**Exercise passage**
···

By Elizabeth Kaplan and Christopher Lathan. Originally published in the Houston Chronicle on March 2, 2024
The preventive care mandate, a provision of the Affordable Care Act (ACA), has guaranteed that most people with private insurance have access to certain preventive care for free — including lifesaving services that can help prevent cancer or detect it early. For nearly 14 years, this has been one of the ACA’s most popular provisions.
But Braidwood Management, Inc. v. Becerra, a lawsuit being argued this week in the U.S. Fifth Circuit Court of Appeals, threatens to end it.
The suit is brought by Braidwood Management, Inc., which is owned by Houston-based conservative activist Steven Hotze, and a handful of other businesses and individuals. The plaintiffs argue that the preventive care mandate is unconstitutional, saying that it violates the Appointments and Vesting clauses of the U.S. Constitution, the nondelegation doctrine and the Religious Freedom Restoration Act.
If this suit succeeds, it could lead to reduced coverage of critical services such as screenings for lung and colorectal cancer, and medications that reduce the risk of breast cancer for people with genetic predisposition. That could discourage people from accessing these services, especially among lower-income households, rural communities and other marginalized groups who already face barriers to care. Reduced uptake of these services will lead to later and more frequent diagnoses, with more difficult treatment regimens, worse prognoses and more cancer deaths.
When cancer is caught early — before the onset of symptoms — there is a better chance to cure it, and a smaller amount of disease allows for more opportunities to avoid the damage that advanced cancer can cause to patients and their families. Consider lung cancer, the cancer responsible for the most deaths: Access to screening meaningfully improves a patient’s odds of survival, and any barrier to screening will lead to more deaths from lung cancer. Not surprisingly, the Texas Cancer Plan, which aims to reduce the cancer burden across the state, focuses significant attention on increasing access to timely screening for cancer.

···

**Check your understanding**
[1] Answer these about the op-ed on the preventive care mandate, one line each:
(a) For nearly how many years has the mandate been one of the ACA's most popular provisions?
(b) Which court is hearing arguments in the lawsuit this week?
(c) Which cancer does the op-ed call the one responsible for the most deaths?
[2] Please render this sentence from the op-ed on the preventive care mandate in Spanish: "But Braidwood Management, Inc. v. Becerra, a lawsuit being argued this week in the U.S. Fifth Circuit Court of Appeals, threatens to end it."
[3] Extend the op-ed on the preventive care mandate lawsuit, picking up after its final sentence.

**Collected material**
···

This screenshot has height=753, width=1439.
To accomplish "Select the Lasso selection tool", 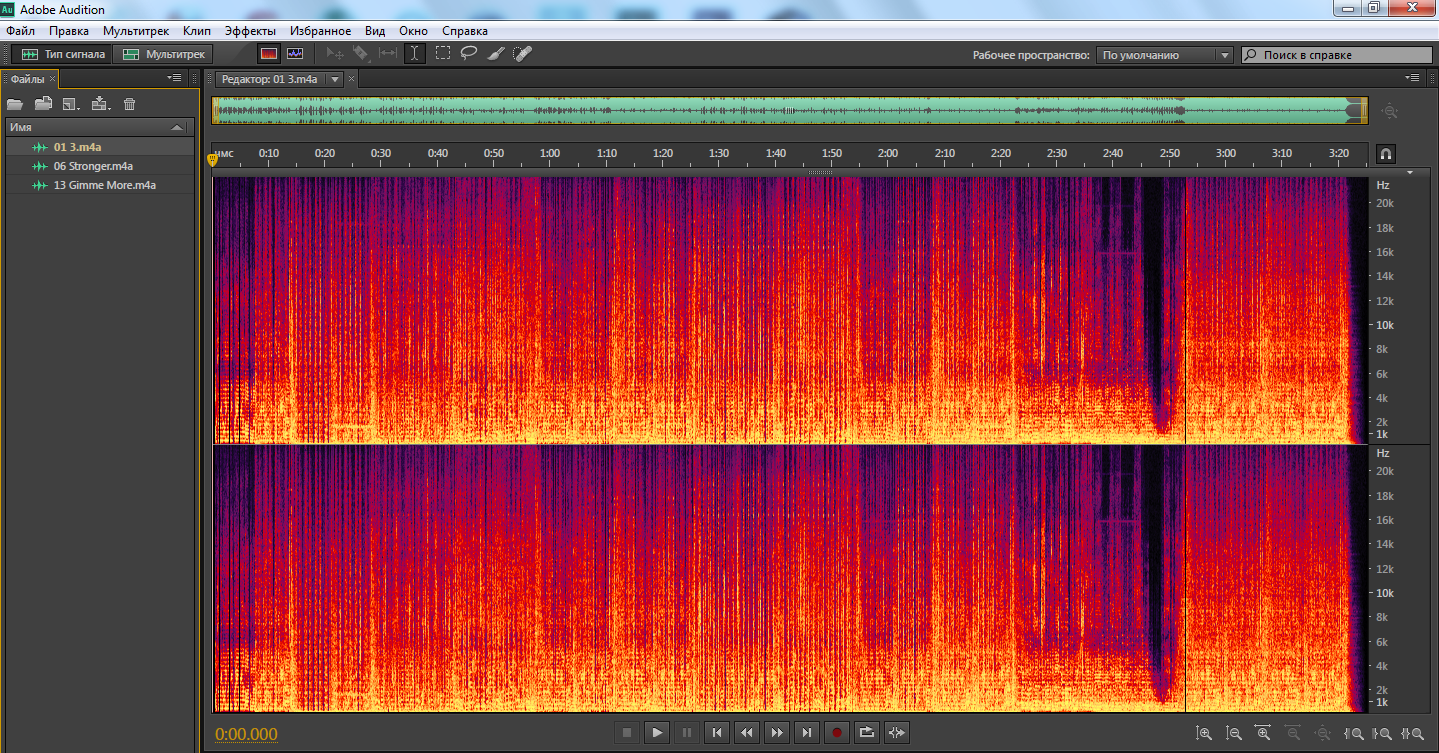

···

**Solved problems**
[1]
(a) Nearly 14 years.
(b) The U.S. Fifth Circuit Court of Appeals.
(c) Lung cancer.

[2] Pero Braidwood Management, Inc. v. Becerra, una demanda que se está argumentando esta semana ante el Tribunal de Apelaciones del Quinto Circuito de EE. UU., amenaza con ponerle fin.

[3]
Lung cancer mortality rates are worse for people of lower income, communities of color, and people who live in rural areas, and the rates of screening are lower in these communities, where often the burden of lung cancer is highest. The impact is similar for colon cancer and breast cancer screening: Barriers to access result in fewer screenings, which leads to more late-stage cancer and increased death rates.
A key step to connecting more individuals with screenings and care is ensuring that the screenings are free for those who need them. Thus, since 2010, the ACA has required most private insurers to entirely cover all preventive services recommended by three federal bodies, including the U.S. Preventive Services Task Force (USPSTF). The USPSTF is an independent group of experts in prevention, evidence-based medicine, and primary care, and many of its recommendations relate to cancer screenings and other forms of cancer prevention. This includes screening for lung cancer, which is recommended for people with significant smoking history.
But last spring, a federal district court in Texas ruled in Braidwood that any recommendations issued by the USPSTF since 2010 cannot be subject to the ACA’s preventive care mandate. The court also ruled that the plaintiff employers could object on religious grounds to covering Pre-Exposure Prophylaxis (PrEP), a preventive medicine that is extremely effective at preventing HIV transmission.
The district court’s ruling was appealed to the Fifth Circuit, and oral argument will take place on March 4. If this ruling is affirmed, that could undermine the work of cancer providers to reach more people — especially members of groups who experience health care disparities — with screenings that can catch cancer earlier and save lives.
After the lower court’s ruling, insurers were quick to say that there would be no immediate disruption in coverage of preventive services, and the ruling has been stayed while the case is on appeal. But if the Supreme Court eventually guts the ACA’s preventive services mandate, insurers could chip away at coverage of preventive services.
This is especially worrisome for lung cancer screenings, which use a low-dose CT scan, and can cost as much as $400. When passed onto patients, even smaller costs can cause lower-income people to delay screenings, leading to worse cancer outcomes. And those new costs would be in addition to barriers many people at elevated risk for lung and other cancers already face, such as distance to a health care center, lack of childcare or time off work, and adverse experiences with the health care system.
By eliminating costs for recommended preventive services, the ACA took one step toward improving access to care that can catch cancer early or prevent its development. It has helped save lives. We cannot afford to reverse course.
Elizabeth Kaplan is director of Health Care Access at the Center for Health Law and Policy Innovation at Harvard Law School. Christopher Lathan is director of the Cancer Care Equity Program at Dana-Farber Cancer Institute.